Saturday, January 12, 2013

Mali Declares Emergency As France Launches Air Strike to Push Back Rebels

Mali is under siege as France tries to hold back the rabid Islamists from flooding southward.

The latest report comes from All Africa.



Mali Declares Emergency As France Launches Air Strike to Push Back Rebels

Mali's interim President Dioncounda Traore Friday declared a state of emergency as government forces battled to hold back al Qaeda-linked Islamist fighters threatening to push south from their northern strongholds.

Also yesterday, France carried out air strikes against the Islamist rebels as it began a military intervention intended to halt a drive southward by the militants who control the country's desert north.

"President Traore has just decreed a state of emergency. The information will be transmitted on national television this evening," an official at the presidency told Reuters, asking not to be named.

The French President Francois Hollande said earlier on Friday that Paris would respond favourably to Mali's request for help, within the limits of United Nations Security Council resolutions, and was ready to move to stop a push by the rebels into new territory.

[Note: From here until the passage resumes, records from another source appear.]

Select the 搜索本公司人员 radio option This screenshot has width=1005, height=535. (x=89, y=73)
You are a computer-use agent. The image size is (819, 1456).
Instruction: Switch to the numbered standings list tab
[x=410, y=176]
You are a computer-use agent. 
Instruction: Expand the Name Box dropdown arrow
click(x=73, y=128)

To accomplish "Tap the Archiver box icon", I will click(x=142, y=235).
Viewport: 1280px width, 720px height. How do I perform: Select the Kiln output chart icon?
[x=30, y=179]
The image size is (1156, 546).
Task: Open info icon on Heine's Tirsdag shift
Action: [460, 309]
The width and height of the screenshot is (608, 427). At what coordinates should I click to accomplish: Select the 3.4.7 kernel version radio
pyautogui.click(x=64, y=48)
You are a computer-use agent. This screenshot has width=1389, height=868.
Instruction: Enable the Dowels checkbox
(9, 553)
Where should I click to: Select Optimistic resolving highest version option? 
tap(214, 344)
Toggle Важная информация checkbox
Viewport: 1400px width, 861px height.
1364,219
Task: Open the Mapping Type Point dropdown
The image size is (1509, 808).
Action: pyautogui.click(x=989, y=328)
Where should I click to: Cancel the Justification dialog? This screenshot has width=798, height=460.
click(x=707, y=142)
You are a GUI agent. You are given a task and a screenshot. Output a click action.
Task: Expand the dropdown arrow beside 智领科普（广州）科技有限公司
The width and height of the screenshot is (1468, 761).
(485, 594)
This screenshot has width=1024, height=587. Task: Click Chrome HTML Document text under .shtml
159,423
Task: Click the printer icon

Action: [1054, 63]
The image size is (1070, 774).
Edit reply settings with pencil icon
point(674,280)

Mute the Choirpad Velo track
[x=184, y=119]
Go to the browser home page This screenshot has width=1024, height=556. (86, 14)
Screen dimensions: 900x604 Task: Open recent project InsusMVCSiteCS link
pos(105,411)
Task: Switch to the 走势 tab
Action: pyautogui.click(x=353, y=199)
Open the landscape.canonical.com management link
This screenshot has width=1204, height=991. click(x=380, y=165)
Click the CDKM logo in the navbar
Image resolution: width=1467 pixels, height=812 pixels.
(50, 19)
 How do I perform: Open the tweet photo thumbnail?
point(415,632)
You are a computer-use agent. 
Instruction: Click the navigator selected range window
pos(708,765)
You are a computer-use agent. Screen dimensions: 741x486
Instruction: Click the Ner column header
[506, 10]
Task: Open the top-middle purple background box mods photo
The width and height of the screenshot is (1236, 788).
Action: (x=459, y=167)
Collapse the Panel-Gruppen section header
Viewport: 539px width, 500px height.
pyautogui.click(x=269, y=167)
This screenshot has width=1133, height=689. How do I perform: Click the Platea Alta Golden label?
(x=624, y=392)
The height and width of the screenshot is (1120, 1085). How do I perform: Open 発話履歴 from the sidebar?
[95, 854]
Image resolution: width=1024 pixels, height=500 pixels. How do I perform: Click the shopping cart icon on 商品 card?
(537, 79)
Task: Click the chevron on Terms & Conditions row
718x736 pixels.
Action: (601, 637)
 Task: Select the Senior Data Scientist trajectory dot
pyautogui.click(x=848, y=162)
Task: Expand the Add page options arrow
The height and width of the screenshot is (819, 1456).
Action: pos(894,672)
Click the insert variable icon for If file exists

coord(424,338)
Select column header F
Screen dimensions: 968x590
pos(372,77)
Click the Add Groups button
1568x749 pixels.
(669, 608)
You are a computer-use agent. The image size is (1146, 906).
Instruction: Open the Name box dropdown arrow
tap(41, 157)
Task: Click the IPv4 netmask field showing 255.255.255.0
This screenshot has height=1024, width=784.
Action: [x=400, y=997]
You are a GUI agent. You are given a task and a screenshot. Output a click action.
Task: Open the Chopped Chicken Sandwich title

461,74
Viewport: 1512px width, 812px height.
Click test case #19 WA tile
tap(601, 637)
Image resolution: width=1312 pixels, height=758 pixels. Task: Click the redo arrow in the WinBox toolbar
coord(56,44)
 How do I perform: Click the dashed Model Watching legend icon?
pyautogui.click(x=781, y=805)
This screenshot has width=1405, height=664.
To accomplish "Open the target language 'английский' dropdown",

Western governments, particularly former colonial power France, voiced alarm after the al Qaeda-linked rebel alliance captured the central Malian town of Konna on Thursday, a gateway towards the capital Bamako 600 km (375 miles) further south.

President Hollande said France would not stand by to watch the rebels push southward. Paris, the leading advocate for foreign intervention in Mali, has repeatedly warned that Islamists' seizure of the country's north in April gave them a base to attack the West.